An anonymous reader shares an excerpt from a report on Motherboard written by Joseph Cox: Several branches of the US military have gained access to a powerful internet monitoring tool that claims to cover over 90 percent of the world’s internet traffic and in some cases has access to the email data, browsing history and other information such as internet cookies as per the contract data and other documents checked by Motherboard. In addition, Sen. Ron Wyden says a whistleblower contacted his office regarding the alleged unlawful use and purchase of this data by NCIS, a civilian law enforcement agency that is part of the Navy, after filing a complaint about the Department’s official reporting process was of defense, according to a copy of the letter Wyden’s office shared with Motherboard.
The footage reveals the sale and use of a previously little-known surveillance capability based on private sector data purchases. Developed by cybersecurity firm Team Cymru, the tool, dubbed Augury, aggregates a massive amount of data and makes it available to government and corporate clients as a paid service. In the private sector, cybersecurity analysts use it to track hacker activity or attribute cyberattacks. In the government world, analysts can do the same, but agencies dealing with criminal investigations have also acquired the ability. The military authorities have not described their use cases for the tool. However, the sale of the tool still shows Team Cymru obtaining this controversial data and then selling it as a company, which has alarmed multiple sources in the cybersecurity industry.
“The network data includes data from over 550 collection points worldwide, including collection points in Europe, the Middle East, North/South America, Africa and Asia, and is updated daily with at least 100 billion new records,” according to a description of the Augury platform in reads a Motherboard-verified U.S. government procurement log. It adds that Augury provides access to “petabytes” of current and historical data. Motherboard has determined that the US Navy, Army, Cyber Command and Defense Counterintelligence and Security Agency combined paid at least $3.5 million to access Augury. This allows the military to track internet usage with an incredible amount of sensitive information. Motherboard has extensively covered how US government agencies gain access to data that in some cases would require a warrant or other legal mechanism, simply by purchasing data that is commercially available from private companies. Most of the time, the sales center revolves around location data collected from smartphones. The Augury purchases show that this approach of buying access to data also extends to information more directly related to internet usage. “The Augury platform is not designed to target any specific user or user activity. Specifically, the platform does not hold subscriber information required to link records to users,” Team Cymru said in a statement to Motherboard. “Our platform does not provide any user or subscriber information and does not return results showing any pattern of life, which prevents it from being used to target individuals. Our platform collects only a limited sample of the available data, and is further restricted by only allowing queries for limited samples and limited data, all of which originate from malware, malicious activity, honeypots, scans, and third-party providers that provide feeds of the same. The results are then further limited in scope and scope of the results returned. Team Cymru said in another email.
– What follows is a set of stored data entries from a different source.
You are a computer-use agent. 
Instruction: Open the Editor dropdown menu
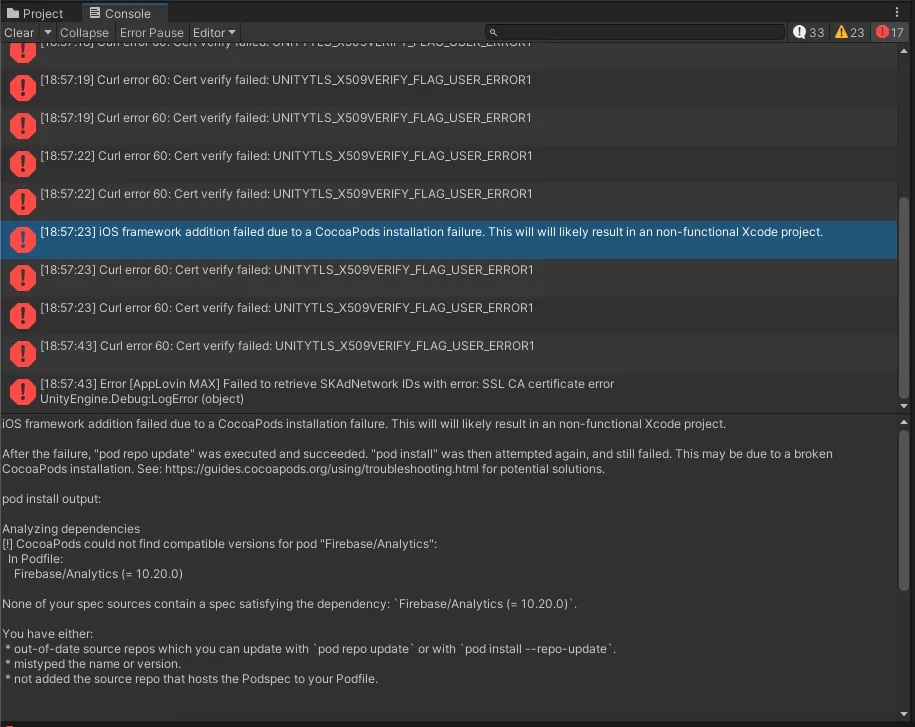click(214, 33)
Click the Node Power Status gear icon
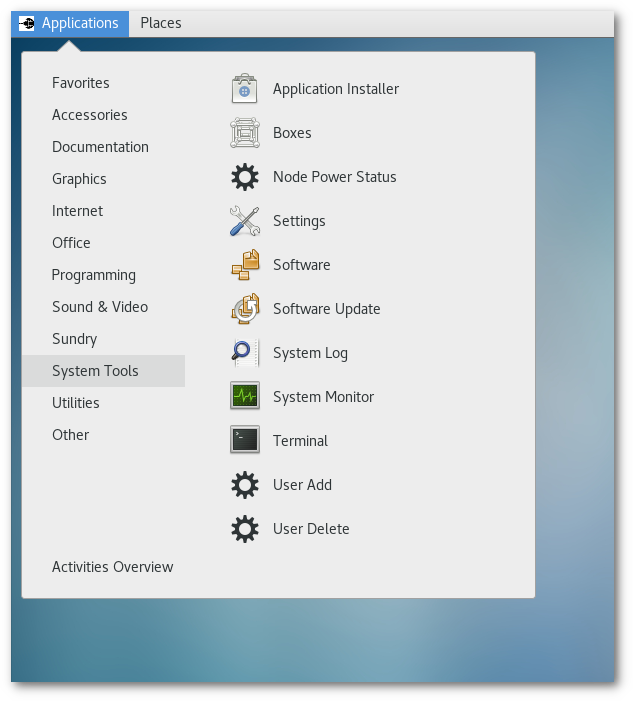The image size is (633, 701). pos(245,177)
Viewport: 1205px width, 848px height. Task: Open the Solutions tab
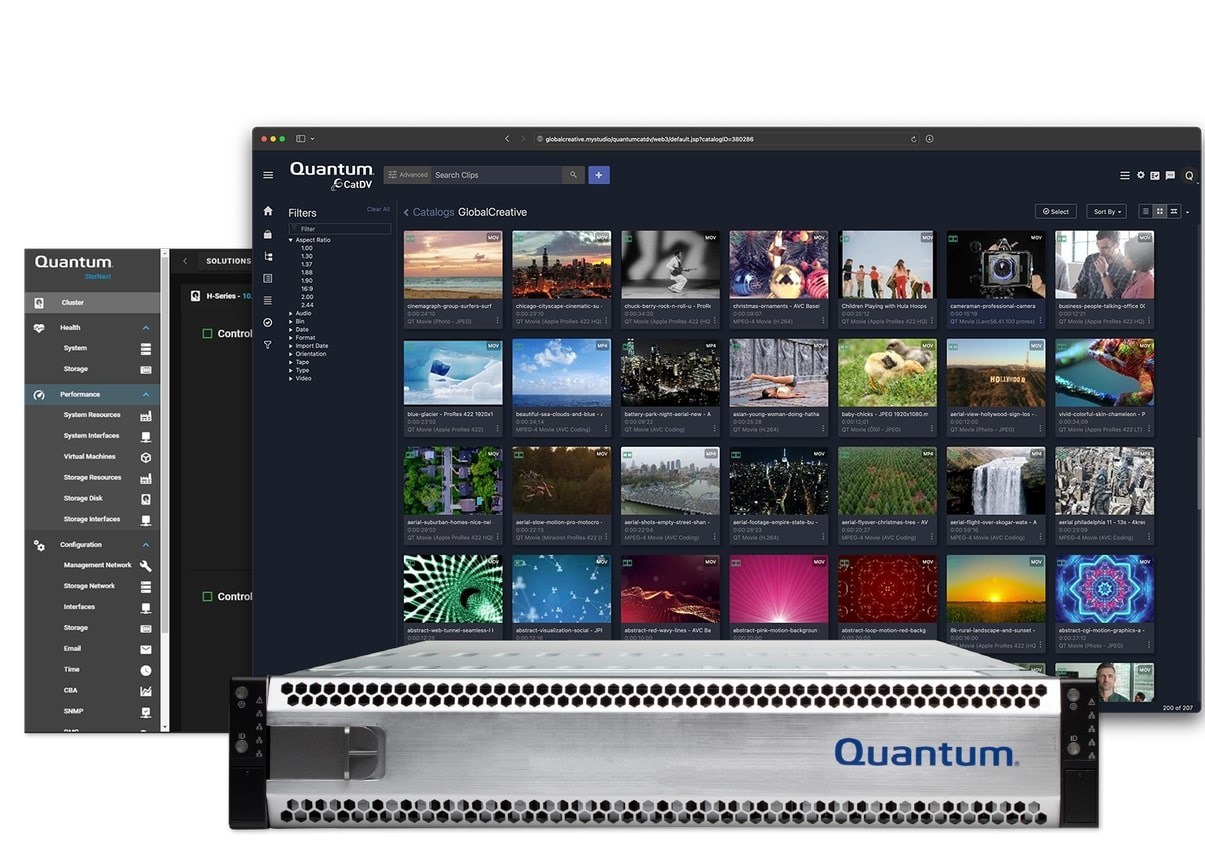[228, 261]
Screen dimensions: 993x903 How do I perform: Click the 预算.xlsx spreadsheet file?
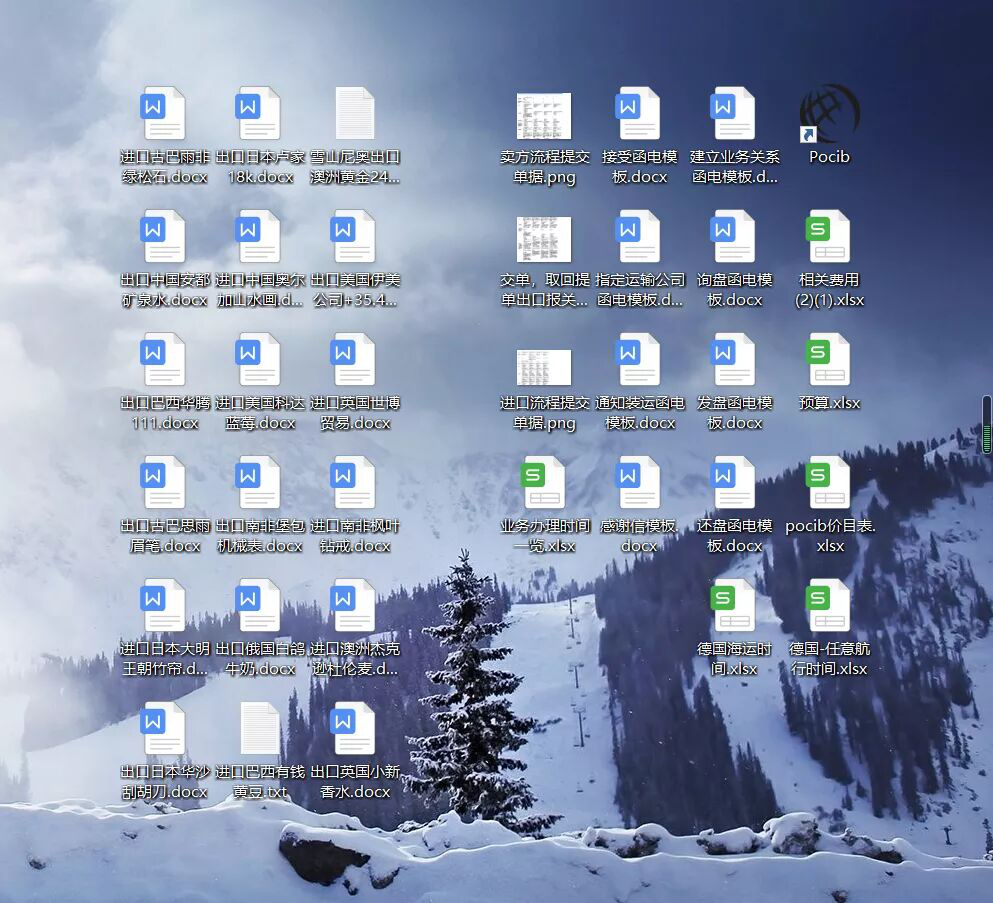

Charles E. Spirtos of the Navy Office of Information told Motherboard in an email that NCIS expressly “conducts investigations and operations in accordance with all applicable laws and regulations. He added that NCIS did not use Netflow in any criminal investigation, but that “NCIS uses Netflow data for various counterintelligence purposes.”
Meanwhile, the Office of the Inspector General of the Department of Defense, which the whistleblower claims forwarded his complaint to the Navy, told Motherboard that it had received Wyden’s letter and was reviewing it. The Office of the Naval Inspector General declined to comment, referring Motherboard back to its counterpart at the Department of Defense. The Defense Counterintelligence and Security Agency was also transferred to the Department of Defense.